Today, the National Committee for Responsive Philanthropy (NCRP), of which Eisenberg was a founder, says that its mission is to “promote philanthropy that serves the public good, is responsive to people and communities with the least wealth and opportunity, and is held accountable to the highest standards of integrity and openness.” In reality, groups like NCRP now view philanthropy as an adjunct to and advocate for an ever-expanding welfare state. The NCRP has been integral in pushing for “equity” in philanthropy, claiming that not enough funding goes to black communities, for instance. It decries “the role of white supremacy in our public life” and claims that this “redlining by another name . . . is holding us all back.” NCRP also supports more abortion access and the continuation of the federal estate tax.
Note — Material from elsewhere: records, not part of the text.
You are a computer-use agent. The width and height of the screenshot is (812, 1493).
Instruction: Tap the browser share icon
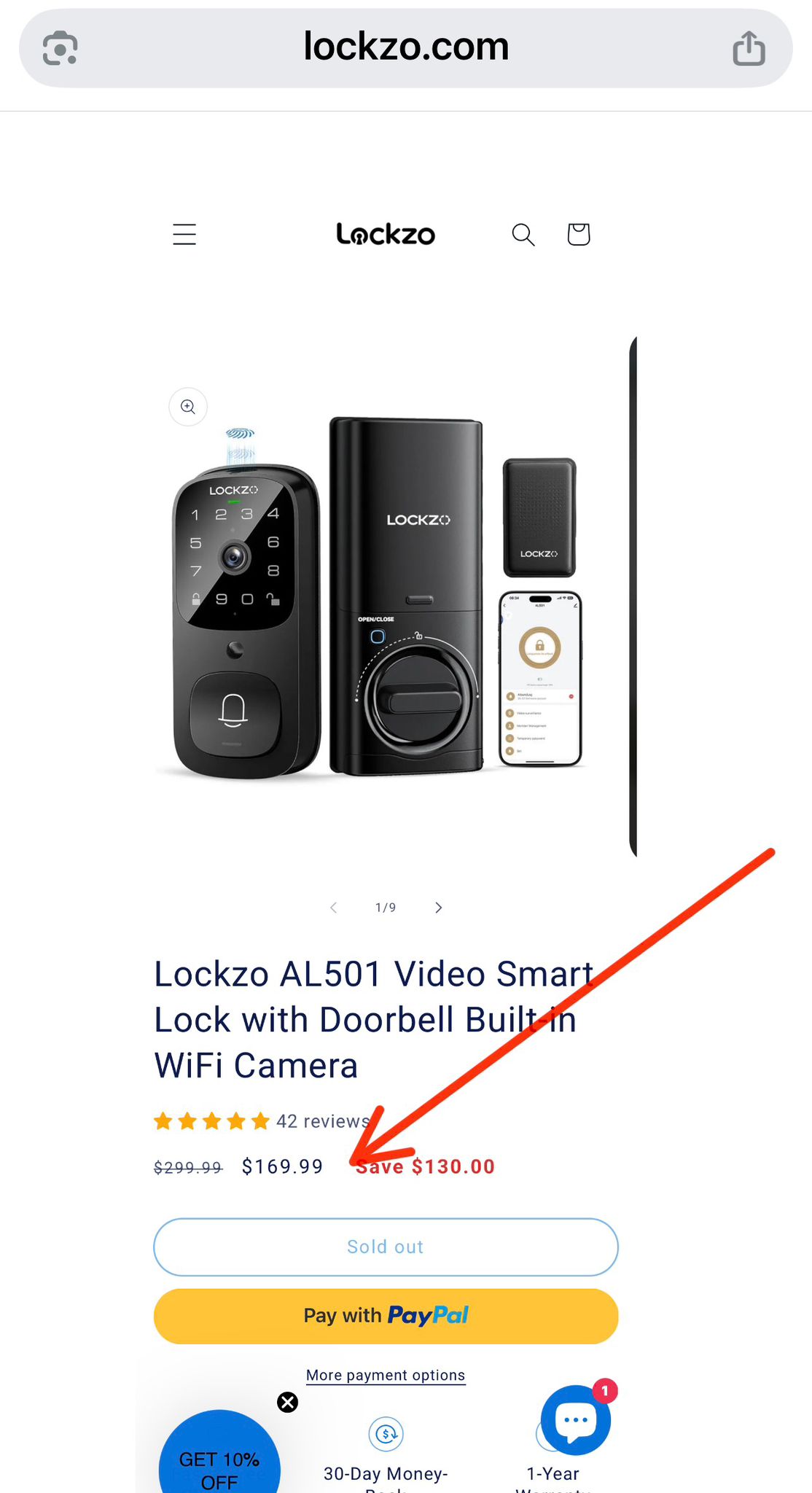(x=749, y=48)
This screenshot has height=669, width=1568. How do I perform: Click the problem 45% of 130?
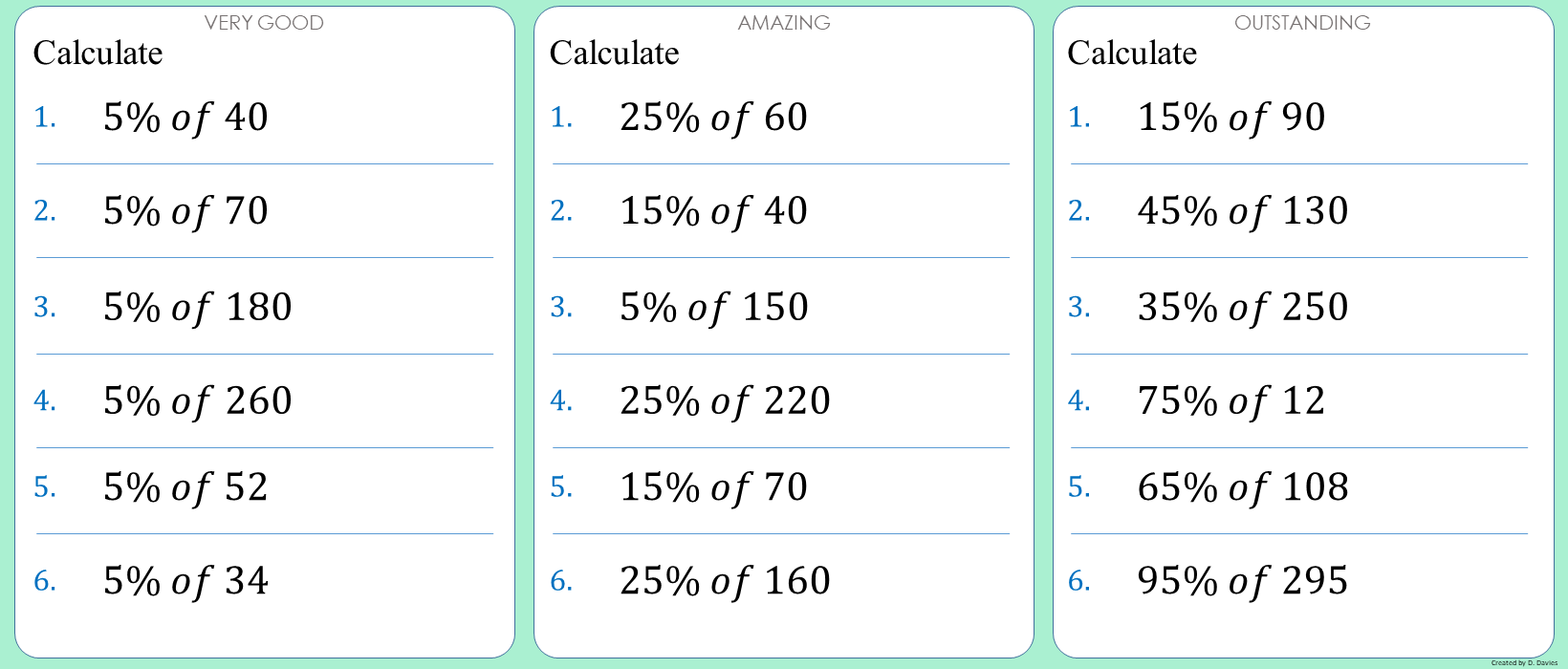1243,211
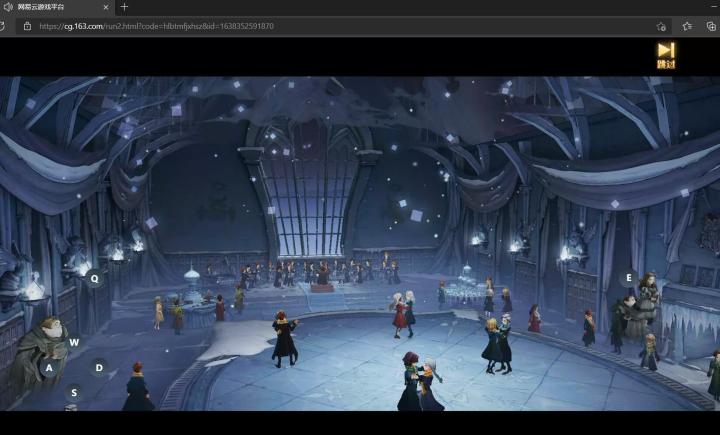
Task: Open the Favorites list icon
Action: click(687, 26)
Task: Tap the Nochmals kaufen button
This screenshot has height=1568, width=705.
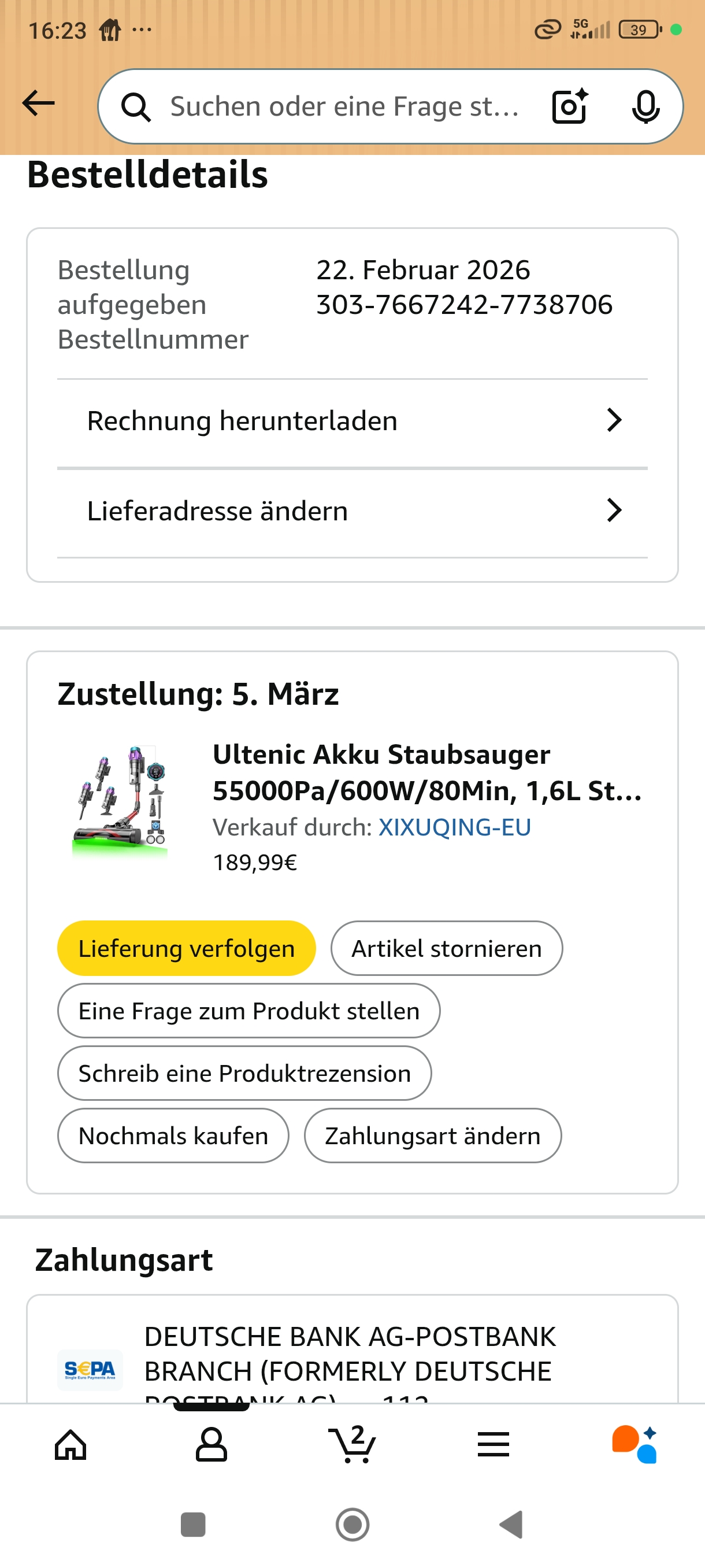Action: [173, 1136]
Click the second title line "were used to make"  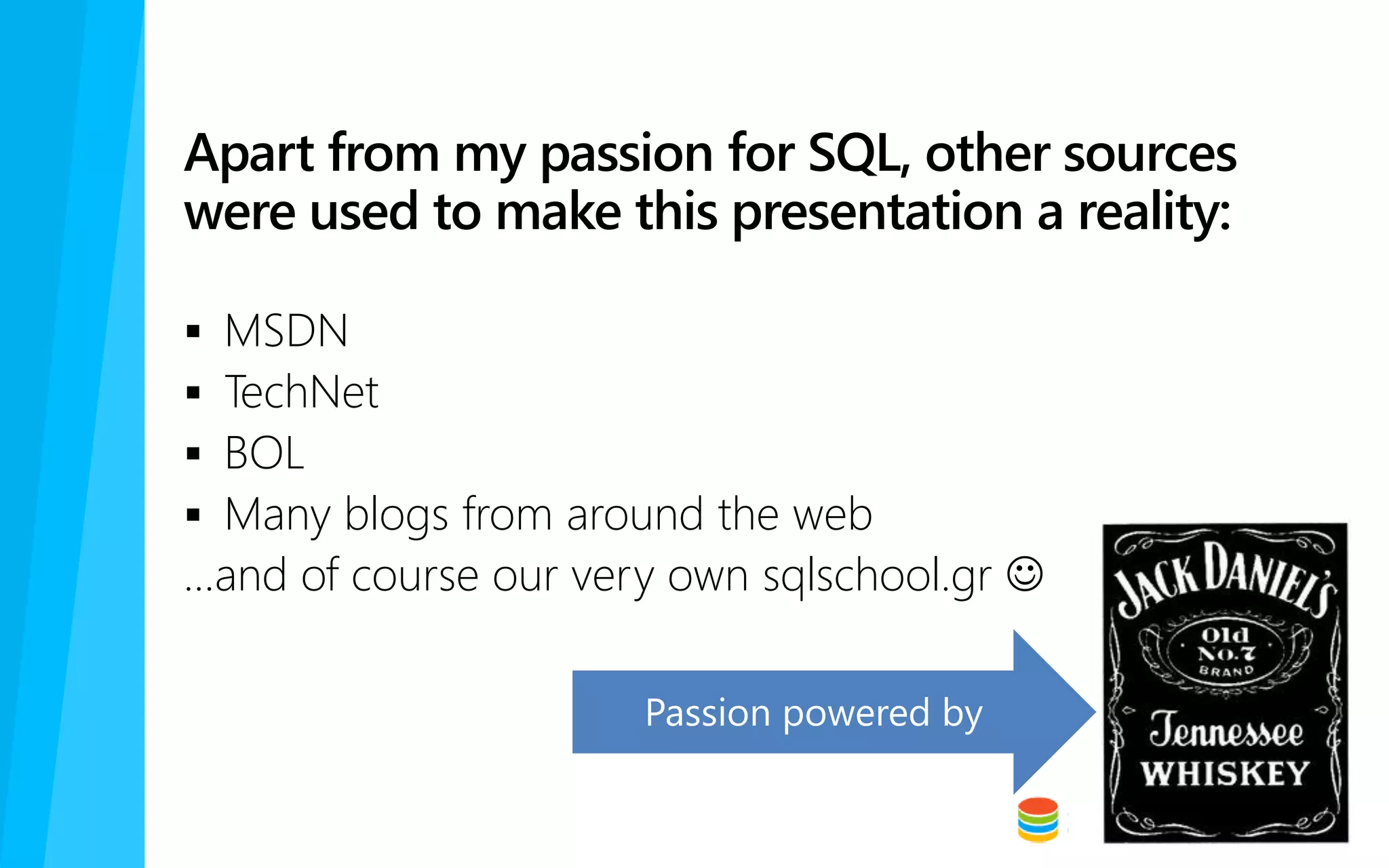[x=707, y=213]
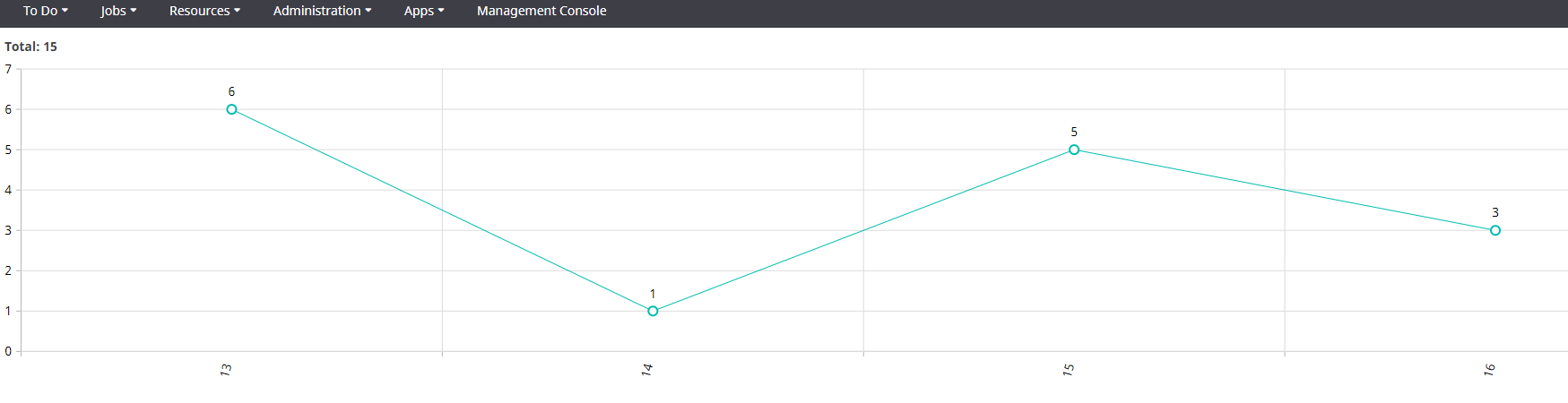Viewport: 1568px width, 403px height.
Task: Click the "3" value label above the last point
Action: [x=1494, y=212]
Eisenberg may have started out as a gadfly, but his view that philanthropy is worthy only when it involves direct monetary gifts to the poor or to specific identity groups is now frequently repeated by foundation leaders at Ford, MacArthur, Rockefeller, and the like. Publications like The Chronicle of Philanthropy are in thrall to such rhetoric. The Chronicle’s editor wrote a tribute to Eisenberg recently: “I miss the regular phone calls from Pablo, helping me think about how the Chronicle can do better. But I will never forget the lessons he taught me—and the powerful advocacy he led that has made our society a fairer and more just place.”
Meantime, the work of defending philanthropists who give to education, medical research, churches, or zoos has fallen to a few dissidents on the right. Ideas once common in philanthropy—that handing out checks isn’t the best way to help the poor, or that viewing philanthropy through the lens of identity politics is good neither for charitable recipients nor for the country—are now considered suspect. And you can forget about the idea that capitalism deserves credit for the trillions of dollars that Americans regularly bestow on various causes. Eisenberg wanted more government oversight of wealthy donors because, in his view, their tax-exempt gifts were a form of public property.
Foundations may be creatures of capitalism in their origins, but it’s hard to see that genealogy in the operations of most large institutions today. Though Eisenberg began as an outsider, he has succeeded in pushing the world of big philanthropy to the fringes of the Left—at the price of turning much of the field into an adjunct of government. Unfortunately, Eisenberg’s vision prevails far more today than those of Andrew Carnegie, John D. Rockefeller, or other entrepreneurs of that bygone era.